I'd appreciate it if you (a) released whatever code you write under a FOSS licence and (b) kept the list (or at least me) posted on progress in the app.
Now over to the GPL vs BSD fanatics who will help you decide which licence to use for your code ;-)
Regards,
-- Raju
Hi,
On Fri, Jul 9, 2010 at 3:41 AM, Pratik Anand pratik.preet@gmail.com wrote:
unfortunately, the hindu calendar varies much from the our de-facto
system
in no. of days in months. So, I am looking for an algorithm which does it effectively , otherwise, I will have to write it from scratch which may have some bugs(in dates). the app first calculates the time in seconds(unix epoch way) then converts it to gregorian. This info be of help,if any.

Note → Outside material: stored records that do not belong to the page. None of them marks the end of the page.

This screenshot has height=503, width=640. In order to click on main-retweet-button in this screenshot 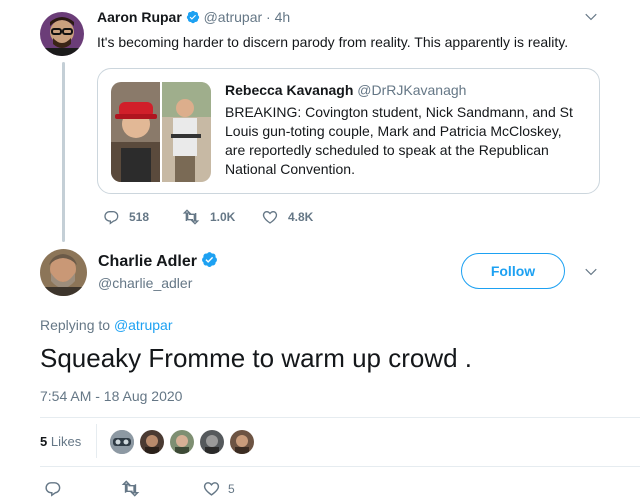, I will do `click(136, 488)`.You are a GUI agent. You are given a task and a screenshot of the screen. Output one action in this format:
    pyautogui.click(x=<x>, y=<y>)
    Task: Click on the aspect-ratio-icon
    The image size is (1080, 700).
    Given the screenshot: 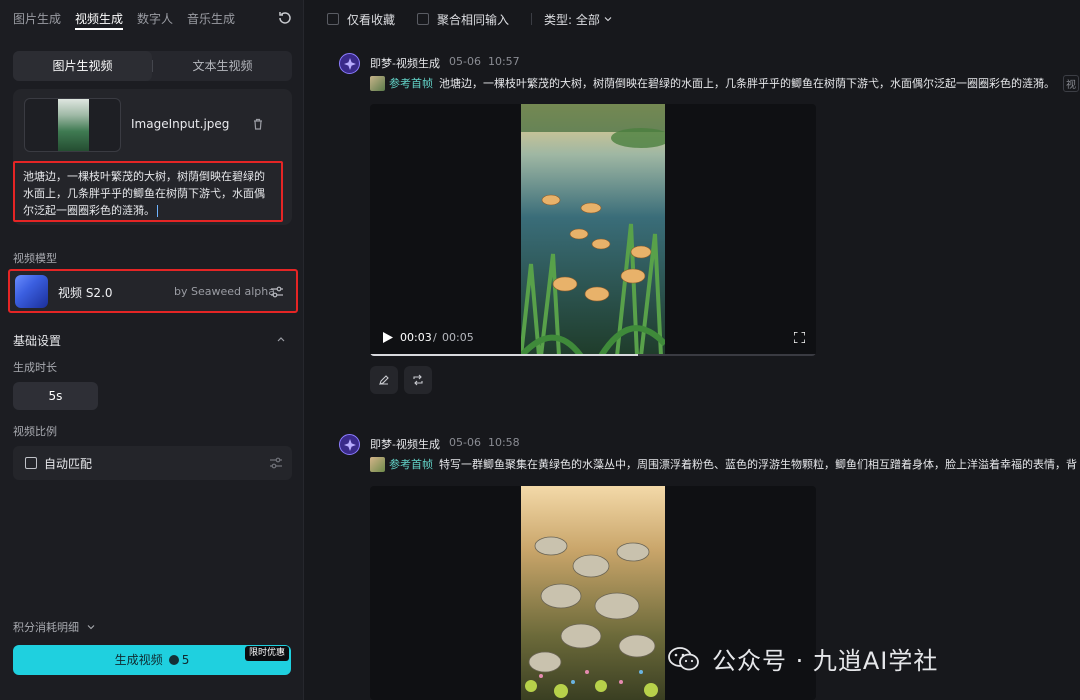 What is the action you would take?
    pyautogui.click(x=31, y=463)
    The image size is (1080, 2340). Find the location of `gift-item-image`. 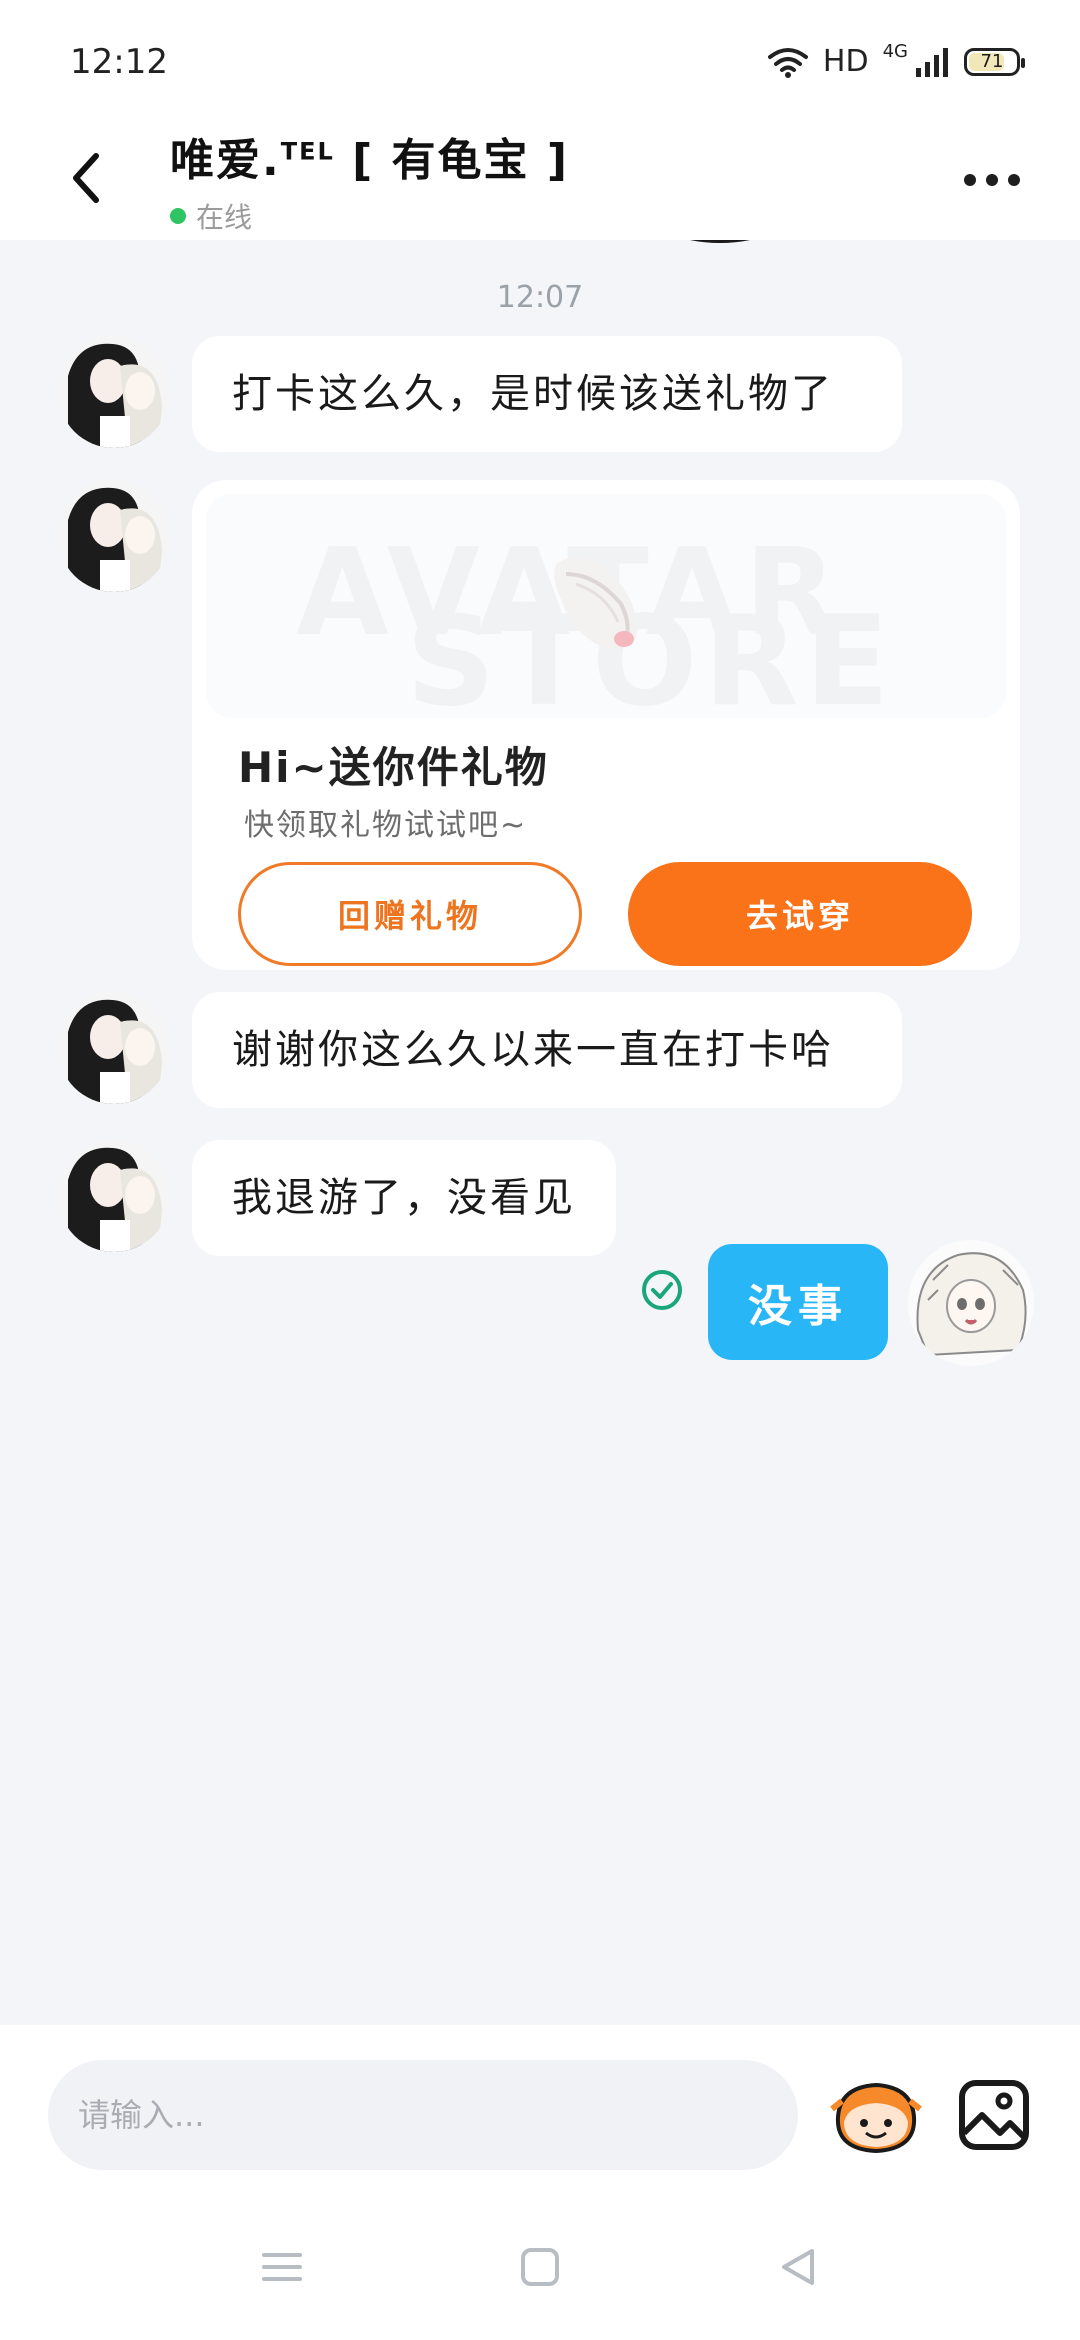

gift-item-image is located at coordinates (596, 603).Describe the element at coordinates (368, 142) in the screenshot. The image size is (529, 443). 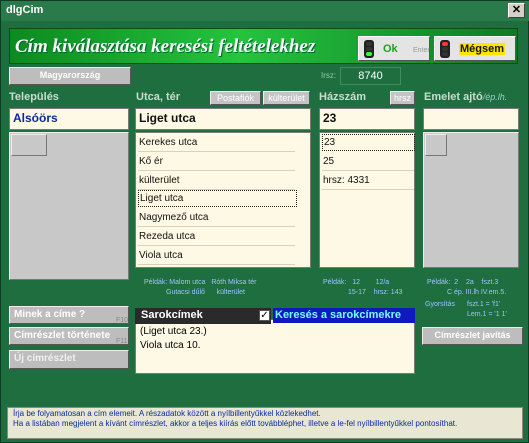
I see `list-item-selected: 23` at that location.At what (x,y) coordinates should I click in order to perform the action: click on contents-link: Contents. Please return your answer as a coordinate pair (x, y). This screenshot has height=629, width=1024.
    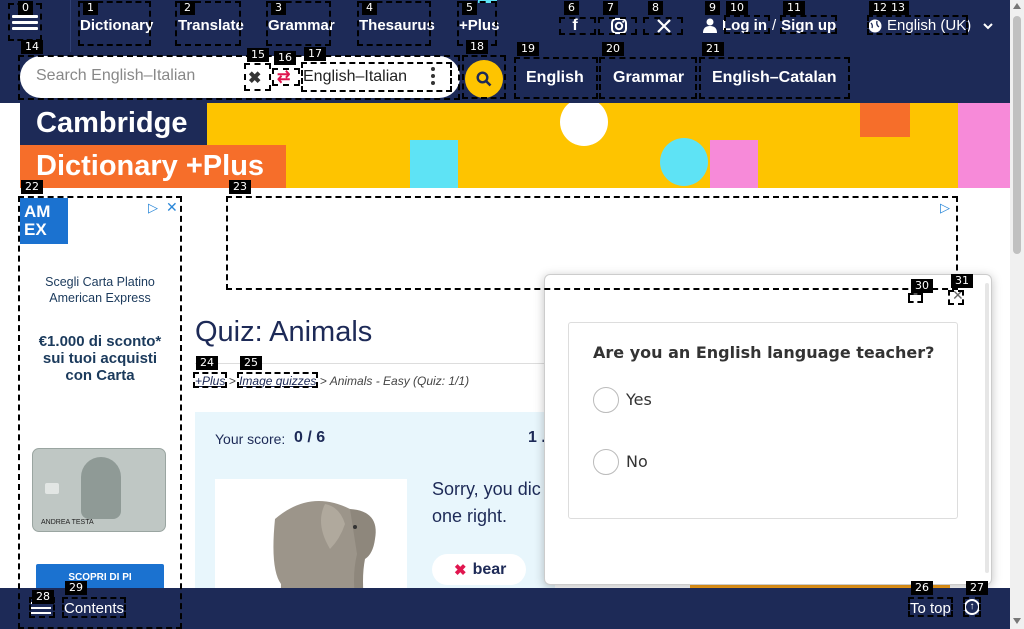
    Looking at the image, I should click on (94, 608).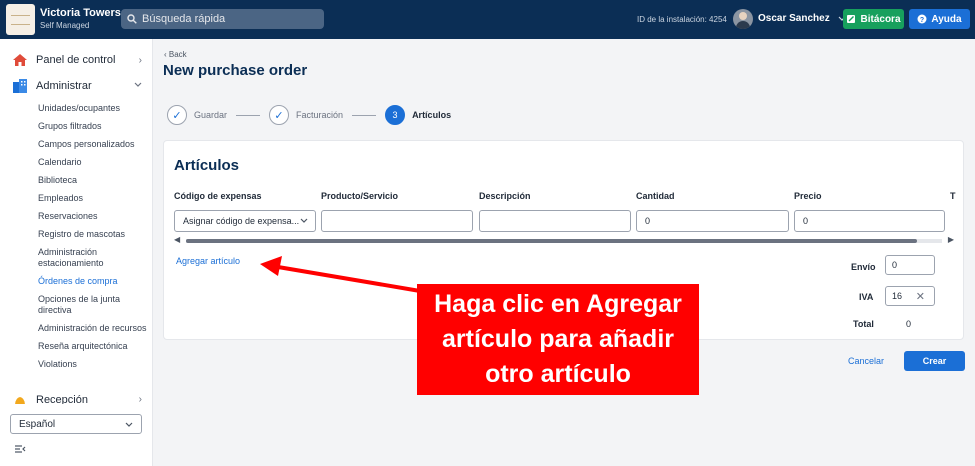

Why writing from scratch should be difficult ?
From the wiki link provided by Sudheer:
http://en.wikipedia.org/wiki/Indian_national_calendar
Chaitra 1, 1879 Saka Era, == March 22, 1957
Consider this as your 'epoch'. 1. Calculate no of days from epoch (ndays) e.g: 31 Aug, 2010 is '19521' http://www.timeanddate.com/date/durationresult.html?d1=31&m1=08&y1=2...
http://www.timeanddate.com/date/durationresult.html?d1=31&m1=08&y1=2010&d2=22&m2=03&y2=19572. Add 'ndays' to Chaitra 1, 1879 using the Indian calendaring system. the table gives number of days for each month and conditions for leap years / leap months are also given.
Both subtraction of dates and adding a duration to date, are standard exercise problems for first course in C programming.